Sebi to seek securitised debt details
Mumbai: Sebi will soon ask domestic mutual funds to furnish details of their exposure to securitised debt papers issued by promoter group companies.
It is suspected that several debt mutual funds have entered into questionable deals with promoters of companies like Yes Bank and Sun Pharma, providing funds by circumventing rules on loan against shares.
Industry experts say these deals could amount to almost 10 per cent of the Rs 15 lakh crore assets under management (AUM) of MF debt funds.
Sources say the regulator will ask all debt MF managers to disclose all the structured deals involving investments in securitised debt paper/bonds issued by promoter/related/associate entities that have promoter shares as only underlying asset against which these loans are backed.
The amount involved in these effectively loan-against-shares transactions is estimated to be in the region of Rs 1.5-1.7 lakh crore, that is about 10 per cent of the entire AUM under debt funds and almost a fifth of the banking industry non-performing assets, or NPAs, sources said.
The suspicion is that these transactions have been ingeniously structured to circumvent extant Sebi and RBI guidelines on loan against shares.
The net inflows into mutual funds have thinned last month as investors are waking up to their funds’ net asset value shrinking, partly on market volatility caused, to an extent, by questionable investment deals done by debt fund managers. The fund managers have knowingly invested in illiquid securitised debt and failed in their fiduciary duty of protecting and enhancing investors' funds.
According to sources, mutual funds and rating agencies are under the Sebi lens for indulging in fraudulent transactions of securitisation of debt papers issued by promoter holding companies.

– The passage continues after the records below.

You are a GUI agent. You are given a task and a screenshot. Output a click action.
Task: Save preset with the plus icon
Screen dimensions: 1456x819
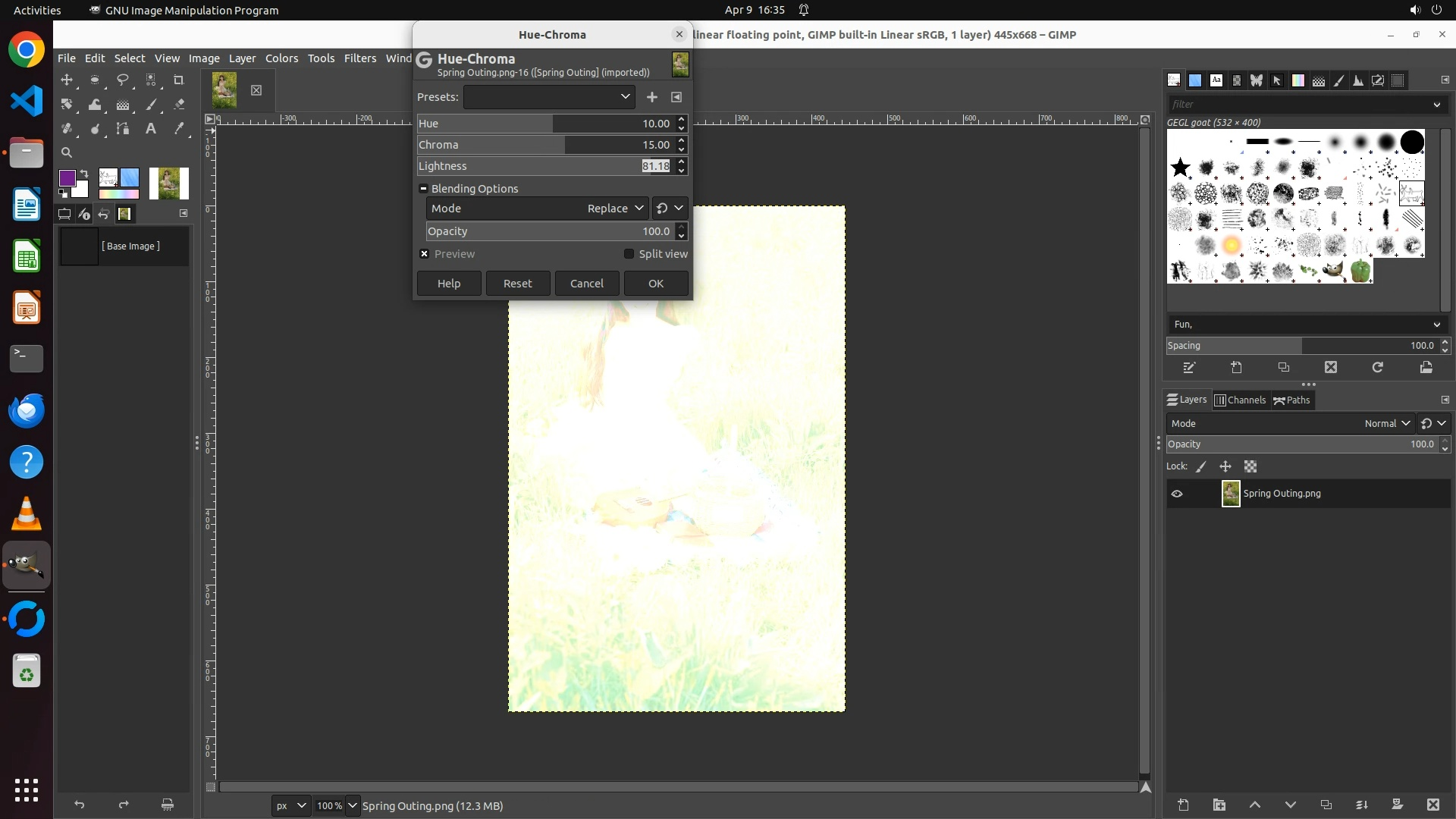[651, 97]
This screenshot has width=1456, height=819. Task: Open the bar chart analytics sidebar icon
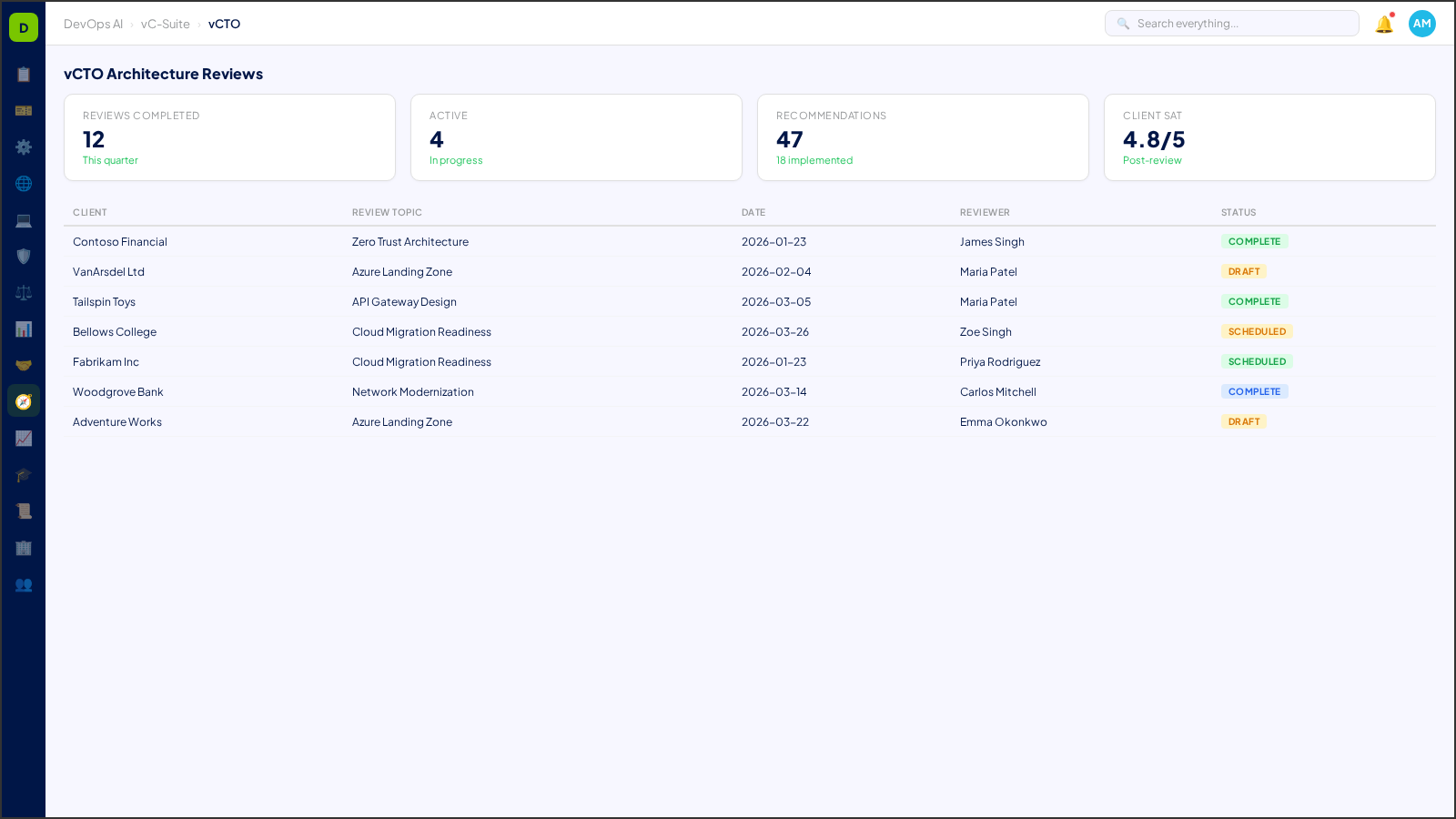pyautogui.click(x=24, y=329)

The sources say regulators are examining if debt fund managers have circumvented the loan against shares rules of RBI and Sebi.

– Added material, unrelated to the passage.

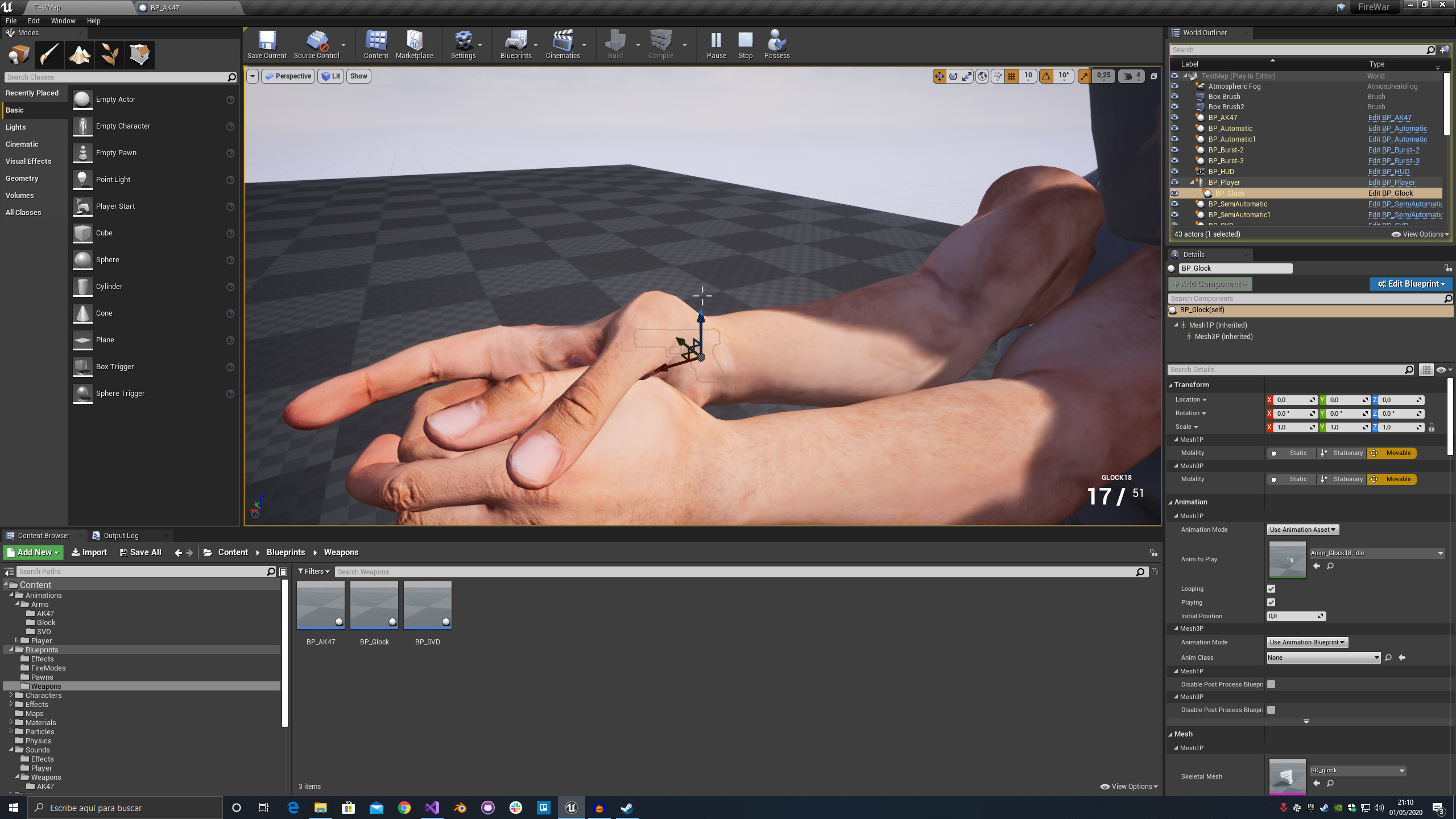Viewport: 1456px width, 819px height.
Task: Hide BP_AK47 via its eye icon
Action: coord(1174,118)
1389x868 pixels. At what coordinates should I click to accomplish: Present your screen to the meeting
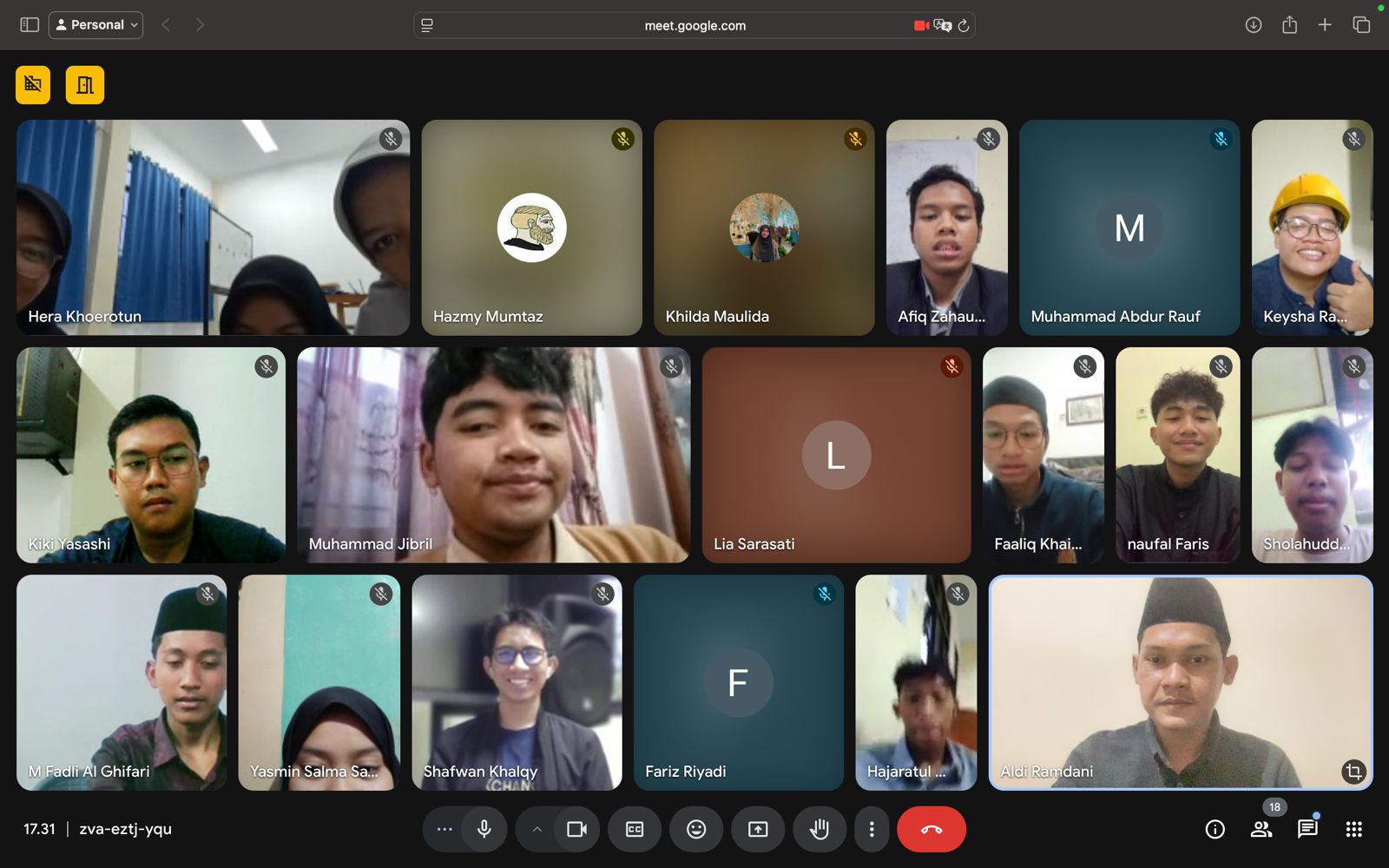(x=758, y=829)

Yes Bank and Sun Pharma episodes, where MFs investing in firms like Yes Bank promoter Rana Kapoor’s Morgan Credits and Sun Pharma promoter-linked firm Suraksha Realty, have brought out fraudulent practices by promoters in nexus with debt mutual funds.
Holding company of promoters--for example Morgan Credits, which is holding Yes Bank shares and nothing else--securitises its equity share holdings in a private company vehicle and goes to the rating agency for a favourable credit rating on the back of excess shares given as margin to take care of any decline in the share price and places the bonds issued by the holding company with debt MFs.